**Goal of the exercise:**
Each line of the records containing "settings" is to be copied out and returned.

Start of Data for this task

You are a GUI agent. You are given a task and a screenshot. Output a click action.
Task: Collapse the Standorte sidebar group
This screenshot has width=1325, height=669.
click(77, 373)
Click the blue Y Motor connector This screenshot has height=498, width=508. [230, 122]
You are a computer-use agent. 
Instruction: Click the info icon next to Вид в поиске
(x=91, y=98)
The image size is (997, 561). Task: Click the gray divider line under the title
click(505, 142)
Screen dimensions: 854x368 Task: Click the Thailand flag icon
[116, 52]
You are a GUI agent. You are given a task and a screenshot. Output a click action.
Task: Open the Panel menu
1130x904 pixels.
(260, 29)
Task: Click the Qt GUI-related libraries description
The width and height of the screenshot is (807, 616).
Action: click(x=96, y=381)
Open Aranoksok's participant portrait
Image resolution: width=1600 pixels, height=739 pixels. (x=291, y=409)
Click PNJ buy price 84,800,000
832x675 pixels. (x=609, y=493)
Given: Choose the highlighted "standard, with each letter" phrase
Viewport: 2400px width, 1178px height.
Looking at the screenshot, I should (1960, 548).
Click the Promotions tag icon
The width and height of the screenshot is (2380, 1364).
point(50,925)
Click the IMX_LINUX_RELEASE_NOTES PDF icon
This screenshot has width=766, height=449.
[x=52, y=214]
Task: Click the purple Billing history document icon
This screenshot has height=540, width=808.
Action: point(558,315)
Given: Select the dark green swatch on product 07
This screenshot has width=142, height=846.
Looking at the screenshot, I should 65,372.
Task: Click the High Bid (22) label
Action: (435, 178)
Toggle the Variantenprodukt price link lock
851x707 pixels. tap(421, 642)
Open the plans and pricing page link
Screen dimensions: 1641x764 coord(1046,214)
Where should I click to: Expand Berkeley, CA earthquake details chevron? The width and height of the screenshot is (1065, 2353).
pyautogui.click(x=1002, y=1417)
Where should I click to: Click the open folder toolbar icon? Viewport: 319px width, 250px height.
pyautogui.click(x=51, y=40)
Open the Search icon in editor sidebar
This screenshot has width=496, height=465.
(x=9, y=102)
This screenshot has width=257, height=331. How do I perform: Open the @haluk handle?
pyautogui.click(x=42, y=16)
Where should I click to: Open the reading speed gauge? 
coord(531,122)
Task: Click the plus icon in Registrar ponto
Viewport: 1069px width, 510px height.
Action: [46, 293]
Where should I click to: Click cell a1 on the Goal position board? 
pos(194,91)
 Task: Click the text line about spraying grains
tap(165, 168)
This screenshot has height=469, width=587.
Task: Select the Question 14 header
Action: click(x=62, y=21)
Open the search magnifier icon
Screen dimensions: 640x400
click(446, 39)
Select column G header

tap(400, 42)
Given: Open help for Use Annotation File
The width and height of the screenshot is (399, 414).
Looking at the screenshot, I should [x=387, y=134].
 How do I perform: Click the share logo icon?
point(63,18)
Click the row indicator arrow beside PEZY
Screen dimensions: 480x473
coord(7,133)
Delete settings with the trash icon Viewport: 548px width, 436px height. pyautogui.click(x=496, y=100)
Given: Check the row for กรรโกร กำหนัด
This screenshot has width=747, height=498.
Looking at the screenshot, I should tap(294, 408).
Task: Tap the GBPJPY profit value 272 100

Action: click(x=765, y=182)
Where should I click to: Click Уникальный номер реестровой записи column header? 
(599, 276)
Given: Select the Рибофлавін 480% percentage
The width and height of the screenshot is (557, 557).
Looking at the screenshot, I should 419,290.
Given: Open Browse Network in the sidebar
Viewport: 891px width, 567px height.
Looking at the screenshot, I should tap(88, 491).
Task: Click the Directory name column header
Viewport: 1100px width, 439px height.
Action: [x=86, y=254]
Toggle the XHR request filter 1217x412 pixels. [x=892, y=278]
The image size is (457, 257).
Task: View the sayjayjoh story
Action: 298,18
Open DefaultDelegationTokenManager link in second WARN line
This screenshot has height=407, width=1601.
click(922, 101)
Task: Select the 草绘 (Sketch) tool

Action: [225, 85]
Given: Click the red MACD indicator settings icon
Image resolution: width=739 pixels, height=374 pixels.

End of Data for this task

**Written response:**
Delete settings with the trash icon Viewport: 548px width, 436px height. pyautogui.click(x=496, y=100)
Given: Click the red MACD indicator settings icon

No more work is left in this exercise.